*** Block opens ***
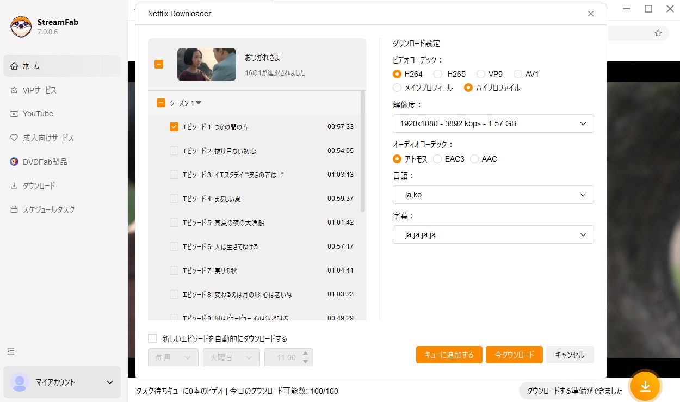This screenshot has width=680, height=402.
Task: Click the おつかれさま series thumbnail
Action: coord(207,64)
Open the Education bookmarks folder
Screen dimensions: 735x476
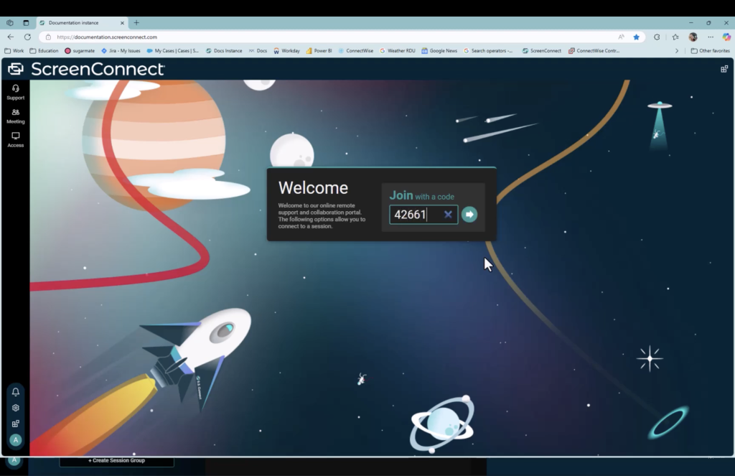click(x=44, y=51)
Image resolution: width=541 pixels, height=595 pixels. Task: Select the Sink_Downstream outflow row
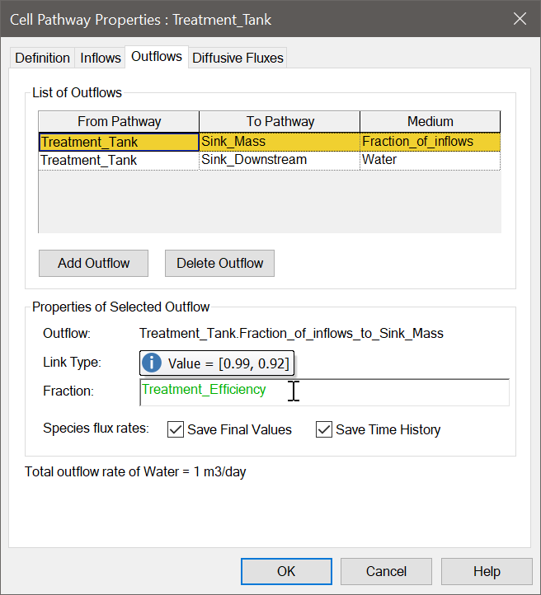point(270,161)
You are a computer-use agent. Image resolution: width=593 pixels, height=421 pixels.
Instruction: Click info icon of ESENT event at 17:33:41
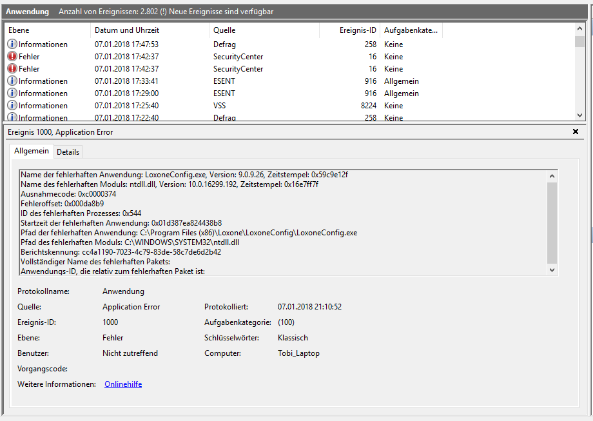pos(12,81)
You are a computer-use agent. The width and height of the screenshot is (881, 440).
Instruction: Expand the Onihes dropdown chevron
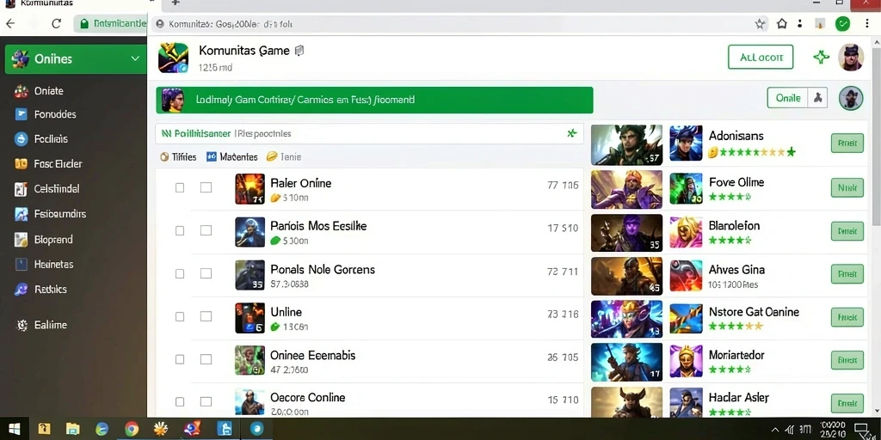pos(135,58)
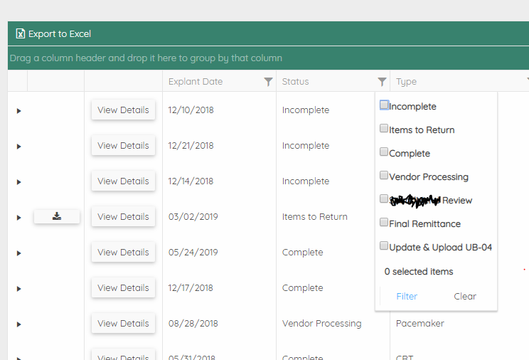Viewport: 529px width, 360px height.
Task: Click the download icon in the fourth row
Action: [57, 216]
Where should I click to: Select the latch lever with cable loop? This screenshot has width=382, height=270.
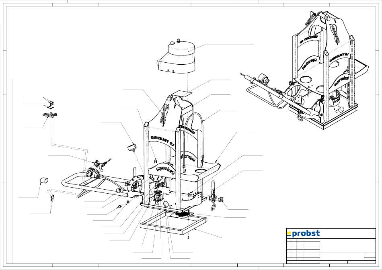coord(213,196)
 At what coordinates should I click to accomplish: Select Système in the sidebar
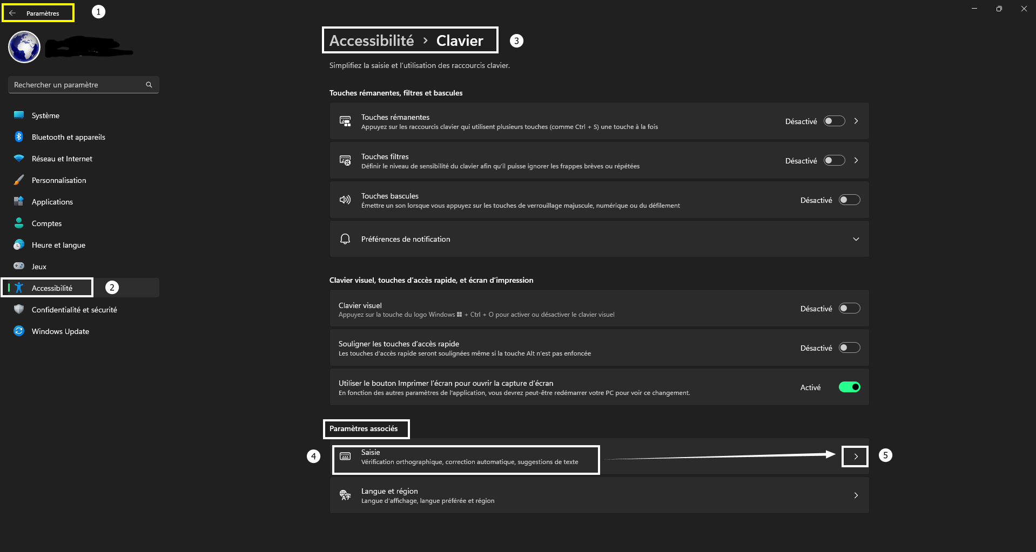coord(45,115)
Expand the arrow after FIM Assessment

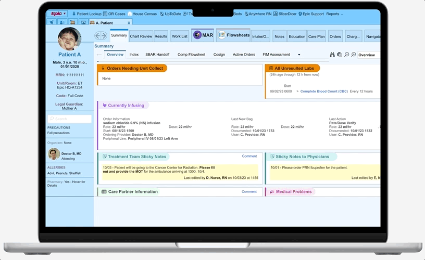tap(299, 55)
*** Block closes ***
**ASSIGNMENT**
Write out the lines beginning at the line with "Instruction: Click info" and ending at the last line of the entries. Include no pictures.

**RESULT OF THE TASK**
Instruction: Click info icon of ESENT event at 17:33:41
pos(12,81)
You are a computer-use agent. The width and height of the screenshot is (881, 440).
Instruction: Expand the Onihes dropdown chevron
pos(135,58)
Viewport: 529px width, 360px height.
Task: Click the download icon in the fourth row
Action: [57, 216]
Where should I click to: Select the latch lever with cable loop? This screenshot has width=382, height=270.
coord(213,196)
 At what coordinates should I click to accomplish: Select Système in the sidebar
coord(45,115)
Expand the arrow after FIM Assessment

tap(299, 55)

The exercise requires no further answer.